» EXERCISE:
Repeat the lines below exactly as written, please, from the line with "Given: Open favorites star in top bar" to the line with "Vote YES on", both lines included, and no others.

» INPUT RECORDS:
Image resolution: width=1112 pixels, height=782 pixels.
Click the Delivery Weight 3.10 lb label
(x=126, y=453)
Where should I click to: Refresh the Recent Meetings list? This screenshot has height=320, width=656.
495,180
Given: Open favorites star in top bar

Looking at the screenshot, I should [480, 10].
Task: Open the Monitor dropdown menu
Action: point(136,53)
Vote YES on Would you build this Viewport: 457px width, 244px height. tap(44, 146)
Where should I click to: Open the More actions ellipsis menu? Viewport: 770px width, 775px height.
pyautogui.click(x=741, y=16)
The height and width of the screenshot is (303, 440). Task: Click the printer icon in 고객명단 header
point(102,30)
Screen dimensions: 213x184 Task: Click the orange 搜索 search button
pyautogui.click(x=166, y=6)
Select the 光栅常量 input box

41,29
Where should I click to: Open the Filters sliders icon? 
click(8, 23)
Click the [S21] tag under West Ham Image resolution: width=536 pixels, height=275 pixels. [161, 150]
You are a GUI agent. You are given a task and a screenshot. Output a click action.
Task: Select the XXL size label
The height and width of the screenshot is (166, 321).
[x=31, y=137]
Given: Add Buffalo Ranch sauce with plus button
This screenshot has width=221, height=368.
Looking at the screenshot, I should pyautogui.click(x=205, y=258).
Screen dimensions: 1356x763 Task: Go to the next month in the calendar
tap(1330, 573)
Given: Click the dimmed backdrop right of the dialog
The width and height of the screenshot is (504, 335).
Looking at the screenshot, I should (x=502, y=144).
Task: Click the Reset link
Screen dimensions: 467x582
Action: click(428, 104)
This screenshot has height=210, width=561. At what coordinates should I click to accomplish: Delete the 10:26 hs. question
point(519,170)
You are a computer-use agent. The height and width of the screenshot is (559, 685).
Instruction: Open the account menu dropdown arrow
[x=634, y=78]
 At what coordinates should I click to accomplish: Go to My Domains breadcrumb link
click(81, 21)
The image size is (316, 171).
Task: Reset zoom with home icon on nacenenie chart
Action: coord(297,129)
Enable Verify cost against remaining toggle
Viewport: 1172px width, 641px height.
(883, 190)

» OUTPUT:
Given: Open favorites star in top bar

Looking at the screenshot, I should [480, 10].
Task: Open the Monitor dropdown menu
Action: point(136,53)
Vote YES on Would you build this Viewport: 457px width, 244px height. tap(44, 146)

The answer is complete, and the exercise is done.